El Cairo, 18 de abril de 2026-Total News Agency-TNA- El régimen de Irán volvió a tensar este sábado uno de los nervios más sensibles de la economía mundial: menos de 24 horas después de haber anunciado una reapertura parcial del estrecho de Ormuz, decidió restaurar un control militar estricto sobre el paso marítimo y condicionó cualquier flexibilización a que Estados Unidos levante el bloqueo sobre sus puertos. La marcha atrás dejó expuesta otra vez la fragilidad de la tregua regional y confirmó que Teherán sigue usando el estrecho como una carta de presión geopolítica de primer orden en plena negociación con Washington.
La secuencia fue tan veloz como reveladora. El viernes, el canciller Abbas Araqchi había comunicado que Ormuz quedaba abierto para buques comerciales durante el resto de la tregua de 10 días acordada entre Israel y Líbano, un entendimiento impulsado por Estados Unidos para bajar la temperatura en el frente de Hezbollah y facilitar conversaciones más amplias con Irán. Pero esa ventana duró poco. Después de que Donald Trump dejara en claro que el bloqueo naval sobre los puertos iraníes seguiría vigente hasta cerrar un acuerdo integral, la conducción iraní endureció nuevamente su postura y avisó que el estrecho no permanecerá abierto en esas condiciones.
La nueva posición iraní no fue sólo retórica.
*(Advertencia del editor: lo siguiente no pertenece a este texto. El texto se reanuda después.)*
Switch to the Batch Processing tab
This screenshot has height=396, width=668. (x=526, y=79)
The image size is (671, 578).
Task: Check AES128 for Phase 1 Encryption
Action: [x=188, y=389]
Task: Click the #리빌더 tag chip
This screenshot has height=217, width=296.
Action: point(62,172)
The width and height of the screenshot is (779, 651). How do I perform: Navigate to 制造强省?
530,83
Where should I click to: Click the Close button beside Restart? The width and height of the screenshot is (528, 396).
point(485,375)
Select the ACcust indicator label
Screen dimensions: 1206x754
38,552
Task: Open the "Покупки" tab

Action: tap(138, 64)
Reuters informó que este sábado transitó un primer convoy importante de ocho buques tanque desde el inicio de la guerra, pero al mismo tiempo Teherán aclaró que el paso volvió a quedar bajo “estricto control militar” de sus fuerzas armadas. AP, por su parte, reportó que el mando militar conjunto iraní sostuvo que el estrecho regresó a su “estado anterior” y que seguirá bloqueando el tránsito mientras continúe la presión naval estadounidense. En paralelo, datos de Kpler señalaron que la circulación seguía confinada a corredores sujetos a aprobación iraní, mientras el CENTCOM confirmó que desde el comienzo del bloqueo obligó a 21 barcos a regresar a puertos de Irán. Es decir: la supuesta normalización nunca fue plena y ahora quedó todavía más atada al pulso de la crisis.
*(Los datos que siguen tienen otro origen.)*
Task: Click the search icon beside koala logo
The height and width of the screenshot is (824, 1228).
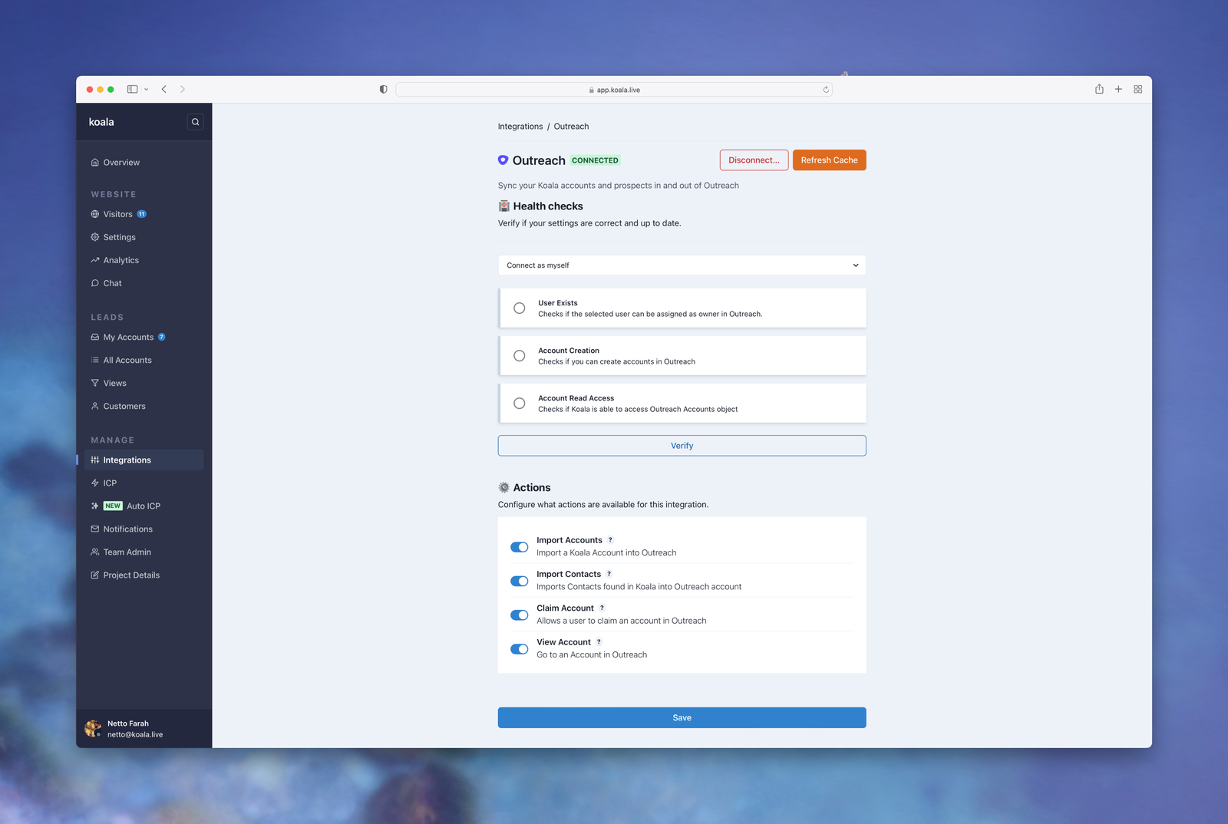Action: tap(195, 122)
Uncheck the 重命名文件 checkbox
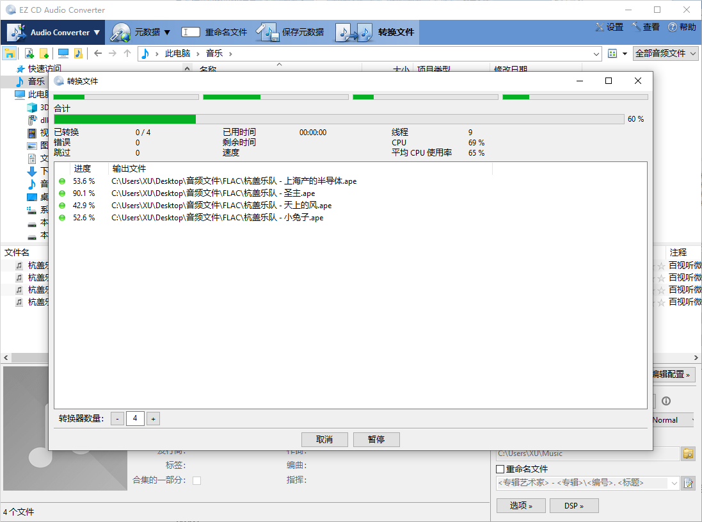The image size is (702, 522). point(501,468)
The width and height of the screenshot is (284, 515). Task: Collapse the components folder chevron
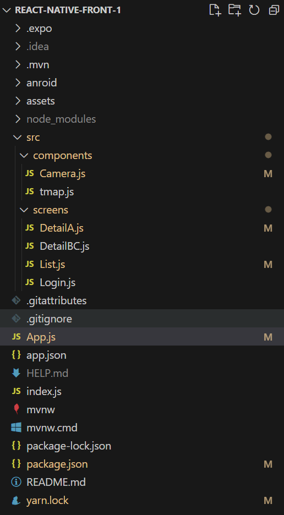[x=23, y=155]
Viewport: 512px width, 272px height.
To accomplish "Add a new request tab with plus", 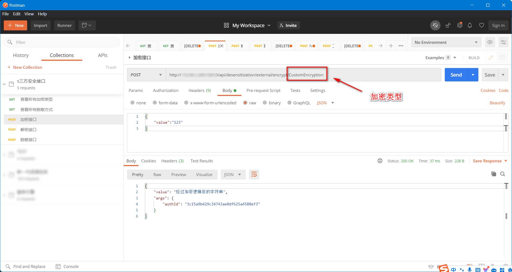I will (391, 46).
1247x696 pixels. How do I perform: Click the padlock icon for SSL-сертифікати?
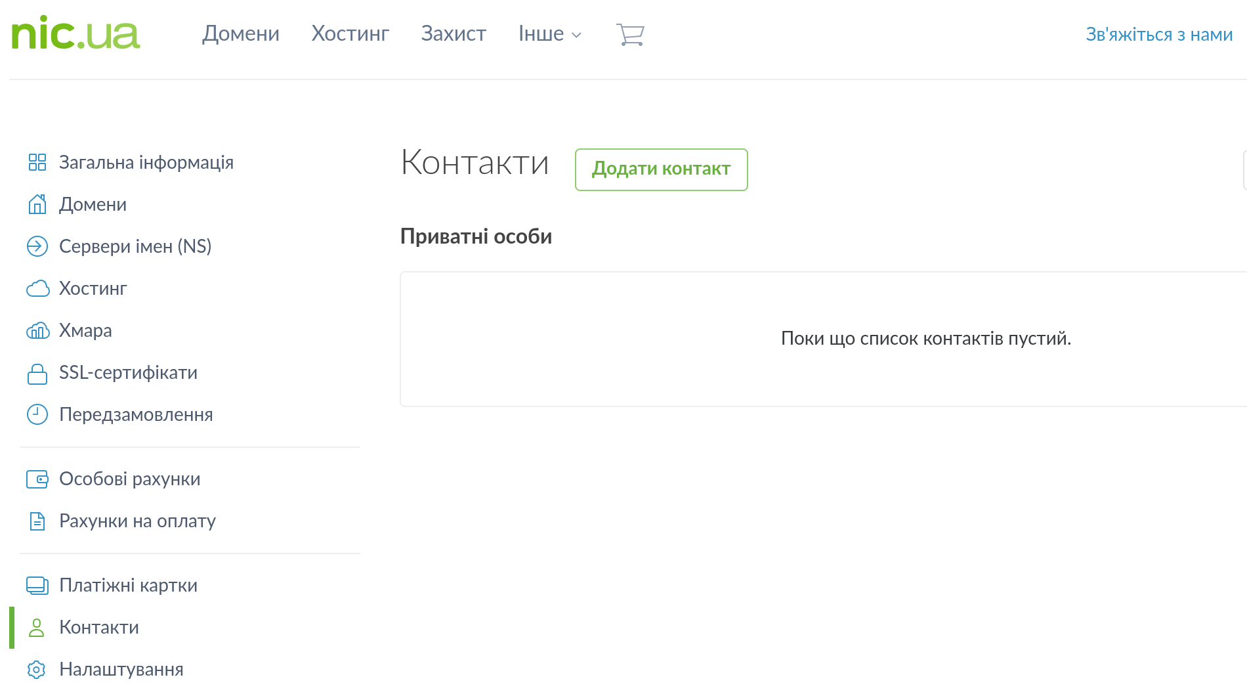[x=37, y=373]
El cuadro se agravó todavía más con nuevos incidentes en la zona. Reuters señaló que al menos dos buques mercantes reportaron haber sido alcanzados por disparos mientras intentaban cruzar Ormuz. AP fue más allá y citó a la operación marítima británica, que atribuyó a lanchas de la Guardia Revolucionaria iraní disparos contra un petrolero, aunque sin víctimas ni daños fatales para la tripulación. Ese dato subraya algo central: más allá de los anuncios diplomáticos, el estrecho sigue siendo hoy una zona de altísimo riesgo operativo, con un margen muy bajo para errores, provocaciones o incidentes que puedan volver a disparar el conflicto.
El impacto económico ya había quedado a la vista el viernes. Con la noticia de la apertura temporal, el Brent se desplomó 9,07% hasta los 90,38 dólares por barril y el WTI cayó 11,45% hasta 83,85 dólares, en el mayor descenso diario de ambos contratos desde el 8 de abril. Ese alivio había alimentado la expectativa de una descompresión energética global, después de semanas en las que el mercado operó bajo la amenaza de una disrupción estructural en un corredor por el que, antes de la guerra, pasaba alrededor de un quinto del comercio mundial de petróleo. Pero con la nueva marcha atrás iraní, ese respiro quedó otra vez bajo sospecha: no hay normalidad real, sólo una tregua precaria administrada por actores que siguen enfrentados en casi todos los puntos de fondo.
En ese marco, la diplomacia intenta evitar que la situación se descarrile por completo. Pakistán sigue apareciendo como mediador para una nueva ronda de conversaciones entre Washington y Teherán, mientras desde Europa crece la presión para garantizar navegación libre y plena. La canciller británica Yvette Cooper advirtió este sábado que el paso todavía no volvió a operar con normalidad, reclamó la reanudación total del tráfico y sostuvo que más de 50 países respaldan esfuerzos para defender la libertad de navegación, con más de una docena dispuestos a aportar apoyo marítimo una vez que el conflicto ceda. El problema es que, mientras esa salida política se intenta construir, el régimen iraní vuelve a mostrar que no piensa resignar fácilmente su principal palanca de presión. Y cada vez que Ormuz queda atrapado en esa lógica, no sólo se sacude Medio Oriente: tiembla el tablero energético del mundo entero.